O cacau atingiu valores próximos de US$ 11 mil por tonelada no pico das cotações. Nesta quinta-feira (29), os contratos futuros com entrega para março fecharam a US$ 4.230 por tonelada na bolsa de Nova York.
Durante o período de alta dos preços, a empresa adotou medidas de redução de custos e de aumento de eficiência industrial, incluindo a aquisição de novos equipamentos e ações para elevar a produtividade. Segundo o CEO, essas iniciativas buscaram limitar o repasse de custos ao consumidor e aos franqueados. “Houve reajustes, mas em patamar inferior ao aumento dos custos de produção”.
Na Páscoa, principal data para o setor, a empresa prevê vender 10,5 mil toneladas de produtos, alta de 13% em relação a 2025, além de 25,5 milhões de ovos de chocolate, um crescimento de 12,8%. A projeção de faturamento para o período é de aumento de 13,6%, com um portfólio de 75 produtos, sendo 46 lançamentos.
Agro no centro da estratégia
“A gente está investindo comprando novas terras para plantar o cacau. Nosso objetivo estratégico é que a gente possa ser autossuficiente com matéria-prima nos próximos 5 a 7 anos”, afirmou o CEO.

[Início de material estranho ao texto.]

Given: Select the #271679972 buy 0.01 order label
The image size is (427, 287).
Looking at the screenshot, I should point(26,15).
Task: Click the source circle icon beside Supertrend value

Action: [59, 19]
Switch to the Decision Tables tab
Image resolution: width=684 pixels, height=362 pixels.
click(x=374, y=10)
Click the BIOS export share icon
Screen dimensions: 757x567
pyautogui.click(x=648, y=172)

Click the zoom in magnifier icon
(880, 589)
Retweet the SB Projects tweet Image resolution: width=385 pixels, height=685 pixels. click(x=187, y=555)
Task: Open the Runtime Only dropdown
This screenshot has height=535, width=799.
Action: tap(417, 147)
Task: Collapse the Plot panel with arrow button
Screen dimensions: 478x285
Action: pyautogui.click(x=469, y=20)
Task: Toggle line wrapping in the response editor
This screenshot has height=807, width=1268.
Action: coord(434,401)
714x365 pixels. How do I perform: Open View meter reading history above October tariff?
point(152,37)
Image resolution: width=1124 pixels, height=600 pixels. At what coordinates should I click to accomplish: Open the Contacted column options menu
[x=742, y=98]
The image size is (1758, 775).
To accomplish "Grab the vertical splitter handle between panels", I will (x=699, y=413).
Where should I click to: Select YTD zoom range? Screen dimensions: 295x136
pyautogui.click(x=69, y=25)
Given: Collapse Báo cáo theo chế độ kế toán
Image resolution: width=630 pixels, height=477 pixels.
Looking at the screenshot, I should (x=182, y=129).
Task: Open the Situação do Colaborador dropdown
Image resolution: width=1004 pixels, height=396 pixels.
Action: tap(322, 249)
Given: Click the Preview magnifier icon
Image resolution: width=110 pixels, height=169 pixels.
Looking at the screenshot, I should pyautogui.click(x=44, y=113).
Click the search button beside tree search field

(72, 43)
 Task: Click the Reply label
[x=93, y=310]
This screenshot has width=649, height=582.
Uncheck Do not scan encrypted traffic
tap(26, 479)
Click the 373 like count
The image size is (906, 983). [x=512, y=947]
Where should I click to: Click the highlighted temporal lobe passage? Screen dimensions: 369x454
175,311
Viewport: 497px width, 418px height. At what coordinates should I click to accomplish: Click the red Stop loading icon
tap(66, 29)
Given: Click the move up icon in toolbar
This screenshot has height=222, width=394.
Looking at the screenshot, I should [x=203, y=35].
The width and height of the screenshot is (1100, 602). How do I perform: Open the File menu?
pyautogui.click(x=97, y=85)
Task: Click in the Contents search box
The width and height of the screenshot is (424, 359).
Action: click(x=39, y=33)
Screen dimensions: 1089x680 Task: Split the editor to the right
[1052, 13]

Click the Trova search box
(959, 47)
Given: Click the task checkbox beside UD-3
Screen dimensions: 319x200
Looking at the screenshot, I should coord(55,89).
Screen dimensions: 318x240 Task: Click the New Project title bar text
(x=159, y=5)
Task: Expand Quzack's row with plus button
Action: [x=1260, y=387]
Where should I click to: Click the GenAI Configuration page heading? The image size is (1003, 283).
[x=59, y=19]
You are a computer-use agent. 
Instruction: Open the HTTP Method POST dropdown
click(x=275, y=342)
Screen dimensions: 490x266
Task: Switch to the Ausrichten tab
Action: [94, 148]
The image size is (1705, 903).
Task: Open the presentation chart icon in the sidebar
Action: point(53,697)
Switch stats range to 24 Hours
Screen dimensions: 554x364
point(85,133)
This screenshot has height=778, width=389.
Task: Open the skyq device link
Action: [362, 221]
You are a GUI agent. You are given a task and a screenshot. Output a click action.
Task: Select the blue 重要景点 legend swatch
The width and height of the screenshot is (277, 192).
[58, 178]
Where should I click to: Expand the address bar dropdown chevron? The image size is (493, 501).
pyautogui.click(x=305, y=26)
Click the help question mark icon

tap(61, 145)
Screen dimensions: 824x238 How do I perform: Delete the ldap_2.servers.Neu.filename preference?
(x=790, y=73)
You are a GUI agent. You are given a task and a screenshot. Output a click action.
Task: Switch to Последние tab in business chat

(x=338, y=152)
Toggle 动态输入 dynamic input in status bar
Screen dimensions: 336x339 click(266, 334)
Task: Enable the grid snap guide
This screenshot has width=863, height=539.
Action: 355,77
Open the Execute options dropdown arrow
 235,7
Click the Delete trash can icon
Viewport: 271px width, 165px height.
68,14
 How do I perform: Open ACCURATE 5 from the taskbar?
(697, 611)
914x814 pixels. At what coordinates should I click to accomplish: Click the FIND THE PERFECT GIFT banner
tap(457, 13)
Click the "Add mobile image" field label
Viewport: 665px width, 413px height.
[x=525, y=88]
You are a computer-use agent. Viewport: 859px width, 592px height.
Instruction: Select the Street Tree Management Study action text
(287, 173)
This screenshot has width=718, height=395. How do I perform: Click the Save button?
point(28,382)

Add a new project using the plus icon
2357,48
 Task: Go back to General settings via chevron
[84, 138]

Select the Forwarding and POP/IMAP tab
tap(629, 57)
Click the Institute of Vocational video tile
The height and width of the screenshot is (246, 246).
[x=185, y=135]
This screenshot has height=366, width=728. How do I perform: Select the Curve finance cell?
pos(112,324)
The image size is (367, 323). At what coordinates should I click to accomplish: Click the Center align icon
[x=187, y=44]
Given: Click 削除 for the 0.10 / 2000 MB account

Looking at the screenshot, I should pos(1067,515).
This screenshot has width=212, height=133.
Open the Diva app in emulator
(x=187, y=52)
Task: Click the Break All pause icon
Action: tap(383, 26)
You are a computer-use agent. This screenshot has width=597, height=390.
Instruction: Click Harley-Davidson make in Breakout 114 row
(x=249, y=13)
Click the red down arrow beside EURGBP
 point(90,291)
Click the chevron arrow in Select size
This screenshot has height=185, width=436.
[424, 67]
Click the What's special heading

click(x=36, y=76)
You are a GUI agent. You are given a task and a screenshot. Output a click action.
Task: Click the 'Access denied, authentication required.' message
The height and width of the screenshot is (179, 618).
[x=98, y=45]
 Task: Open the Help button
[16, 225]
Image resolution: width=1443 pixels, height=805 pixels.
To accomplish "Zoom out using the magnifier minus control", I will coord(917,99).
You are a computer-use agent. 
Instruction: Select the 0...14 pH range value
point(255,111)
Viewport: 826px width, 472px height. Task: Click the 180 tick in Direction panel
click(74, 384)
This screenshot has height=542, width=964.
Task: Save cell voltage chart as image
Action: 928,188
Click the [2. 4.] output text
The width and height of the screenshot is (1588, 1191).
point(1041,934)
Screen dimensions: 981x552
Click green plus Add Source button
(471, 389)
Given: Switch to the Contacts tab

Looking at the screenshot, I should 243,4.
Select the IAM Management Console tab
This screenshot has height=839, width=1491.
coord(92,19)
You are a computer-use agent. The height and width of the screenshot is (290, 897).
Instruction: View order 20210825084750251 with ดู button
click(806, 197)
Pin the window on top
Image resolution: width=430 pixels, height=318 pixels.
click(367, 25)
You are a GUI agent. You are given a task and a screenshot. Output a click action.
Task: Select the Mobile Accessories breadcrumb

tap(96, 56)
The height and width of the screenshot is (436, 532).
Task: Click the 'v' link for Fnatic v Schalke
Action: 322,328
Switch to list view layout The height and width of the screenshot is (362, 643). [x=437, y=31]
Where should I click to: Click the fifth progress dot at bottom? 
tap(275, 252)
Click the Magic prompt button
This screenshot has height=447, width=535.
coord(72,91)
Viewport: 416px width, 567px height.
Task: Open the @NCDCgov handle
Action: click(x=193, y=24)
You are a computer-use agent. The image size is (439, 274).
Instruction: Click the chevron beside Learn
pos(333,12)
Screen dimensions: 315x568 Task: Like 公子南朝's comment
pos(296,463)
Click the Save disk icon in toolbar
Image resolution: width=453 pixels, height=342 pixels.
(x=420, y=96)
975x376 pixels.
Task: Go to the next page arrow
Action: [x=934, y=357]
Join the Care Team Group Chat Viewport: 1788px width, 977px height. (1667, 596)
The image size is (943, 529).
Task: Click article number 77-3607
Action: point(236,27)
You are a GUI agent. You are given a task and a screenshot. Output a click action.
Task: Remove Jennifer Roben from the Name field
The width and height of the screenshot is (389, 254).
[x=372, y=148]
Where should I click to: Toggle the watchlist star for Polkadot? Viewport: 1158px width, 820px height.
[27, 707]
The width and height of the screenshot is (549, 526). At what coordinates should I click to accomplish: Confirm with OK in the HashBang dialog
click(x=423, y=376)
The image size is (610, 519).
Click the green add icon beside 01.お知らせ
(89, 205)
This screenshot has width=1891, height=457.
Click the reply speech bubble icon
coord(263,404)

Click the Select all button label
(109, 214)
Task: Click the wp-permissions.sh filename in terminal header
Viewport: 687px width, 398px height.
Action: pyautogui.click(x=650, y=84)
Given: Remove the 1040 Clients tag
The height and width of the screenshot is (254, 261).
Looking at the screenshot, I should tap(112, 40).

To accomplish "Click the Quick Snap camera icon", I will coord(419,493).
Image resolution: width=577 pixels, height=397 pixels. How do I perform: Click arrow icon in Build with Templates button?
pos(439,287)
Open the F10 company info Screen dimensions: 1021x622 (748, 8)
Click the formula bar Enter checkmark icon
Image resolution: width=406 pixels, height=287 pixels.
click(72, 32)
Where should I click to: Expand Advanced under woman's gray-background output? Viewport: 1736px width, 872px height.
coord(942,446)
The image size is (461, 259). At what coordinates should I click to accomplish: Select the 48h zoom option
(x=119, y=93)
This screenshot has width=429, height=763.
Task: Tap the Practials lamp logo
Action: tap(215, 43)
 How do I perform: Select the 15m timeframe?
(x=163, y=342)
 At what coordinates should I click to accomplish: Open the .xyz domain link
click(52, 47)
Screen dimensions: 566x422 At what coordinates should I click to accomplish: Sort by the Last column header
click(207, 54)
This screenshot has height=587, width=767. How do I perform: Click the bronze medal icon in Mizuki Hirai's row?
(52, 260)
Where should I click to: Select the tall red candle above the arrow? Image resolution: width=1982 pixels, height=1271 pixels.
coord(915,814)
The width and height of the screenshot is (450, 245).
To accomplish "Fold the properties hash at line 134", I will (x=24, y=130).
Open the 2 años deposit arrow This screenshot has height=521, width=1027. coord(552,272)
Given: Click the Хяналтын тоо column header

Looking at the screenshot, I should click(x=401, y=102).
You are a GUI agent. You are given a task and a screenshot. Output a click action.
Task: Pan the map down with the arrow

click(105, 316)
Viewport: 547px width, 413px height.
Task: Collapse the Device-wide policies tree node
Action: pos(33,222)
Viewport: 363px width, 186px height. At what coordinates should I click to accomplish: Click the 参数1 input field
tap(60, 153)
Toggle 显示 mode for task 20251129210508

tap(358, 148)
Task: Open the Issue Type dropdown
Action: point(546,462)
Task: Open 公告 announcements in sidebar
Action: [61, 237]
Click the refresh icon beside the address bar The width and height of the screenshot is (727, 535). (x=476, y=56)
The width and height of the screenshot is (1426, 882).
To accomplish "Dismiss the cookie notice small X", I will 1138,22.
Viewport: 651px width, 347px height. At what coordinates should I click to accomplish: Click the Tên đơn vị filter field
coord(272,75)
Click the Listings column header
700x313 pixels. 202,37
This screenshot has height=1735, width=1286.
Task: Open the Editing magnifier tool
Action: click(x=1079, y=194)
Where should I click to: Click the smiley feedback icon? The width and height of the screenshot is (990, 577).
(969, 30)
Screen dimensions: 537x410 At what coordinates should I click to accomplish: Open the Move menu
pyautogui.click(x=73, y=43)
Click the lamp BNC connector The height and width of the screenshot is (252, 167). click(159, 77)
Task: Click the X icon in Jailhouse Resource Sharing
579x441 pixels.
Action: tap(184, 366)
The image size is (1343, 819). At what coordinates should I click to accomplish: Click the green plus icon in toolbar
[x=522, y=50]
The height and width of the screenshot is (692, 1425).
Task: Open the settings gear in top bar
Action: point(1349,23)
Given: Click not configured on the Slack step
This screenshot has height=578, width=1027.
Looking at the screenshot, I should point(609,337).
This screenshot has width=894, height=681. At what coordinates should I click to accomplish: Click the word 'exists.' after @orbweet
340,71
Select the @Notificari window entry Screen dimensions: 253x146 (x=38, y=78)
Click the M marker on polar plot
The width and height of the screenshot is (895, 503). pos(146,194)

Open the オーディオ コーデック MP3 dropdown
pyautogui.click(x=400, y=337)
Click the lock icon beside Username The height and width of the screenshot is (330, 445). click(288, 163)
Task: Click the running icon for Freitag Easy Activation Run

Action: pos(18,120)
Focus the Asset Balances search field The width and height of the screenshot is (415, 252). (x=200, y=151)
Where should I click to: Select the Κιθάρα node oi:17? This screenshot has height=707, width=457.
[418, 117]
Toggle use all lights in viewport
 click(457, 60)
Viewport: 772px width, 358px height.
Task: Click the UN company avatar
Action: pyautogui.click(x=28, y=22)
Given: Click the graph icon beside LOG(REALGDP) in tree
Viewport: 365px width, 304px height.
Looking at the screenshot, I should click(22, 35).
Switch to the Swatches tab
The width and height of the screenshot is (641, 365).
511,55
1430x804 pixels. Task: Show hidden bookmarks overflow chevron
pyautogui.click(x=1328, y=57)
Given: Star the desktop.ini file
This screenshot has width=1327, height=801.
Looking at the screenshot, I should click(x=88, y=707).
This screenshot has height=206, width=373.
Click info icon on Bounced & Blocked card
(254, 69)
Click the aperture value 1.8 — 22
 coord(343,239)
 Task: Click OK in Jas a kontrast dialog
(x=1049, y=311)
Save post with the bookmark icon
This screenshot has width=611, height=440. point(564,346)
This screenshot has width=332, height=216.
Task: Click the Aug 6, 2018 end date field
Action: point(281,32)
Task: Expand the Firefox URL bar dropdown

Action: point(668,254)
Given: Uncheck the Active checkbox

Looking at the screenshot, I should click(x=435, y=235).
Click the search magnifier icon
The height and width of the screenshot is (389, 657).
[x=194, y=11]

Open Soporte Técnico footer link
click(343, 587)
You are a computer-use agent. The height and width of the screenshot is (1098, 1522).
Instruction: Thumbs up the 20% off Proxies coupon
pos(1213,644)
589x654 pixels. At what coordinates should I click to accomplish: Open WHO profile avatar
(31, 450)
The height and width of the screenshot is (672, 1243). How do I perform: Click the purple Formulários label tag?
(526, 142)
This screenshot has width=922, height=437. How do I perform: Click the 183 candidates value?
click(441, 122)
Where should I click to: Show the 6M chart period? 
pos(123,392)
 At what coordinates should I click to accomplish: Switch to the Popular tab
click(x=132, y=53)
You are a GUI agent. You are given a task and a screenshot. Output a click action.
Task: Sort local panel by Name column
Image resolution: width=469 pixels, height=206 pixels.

Atualmente, a empresa possui três fazendas, que respondem por cerca de 5% da demanda total e são voltadas a produtos de nicho.
Segundo Costa, a expansão enfrenta desafios relacionados à disponibilidade de áreas adequadas. As regiões precisam contar com acesso à água, grandes superfícies planas, proximidade de mão de obra e condições favoráveis ao cultivo em pleno sol. A empresa avalia oportunidades em diferentes localidades, incluindo a Bahia, o norte do Espírito Santo e o Pará.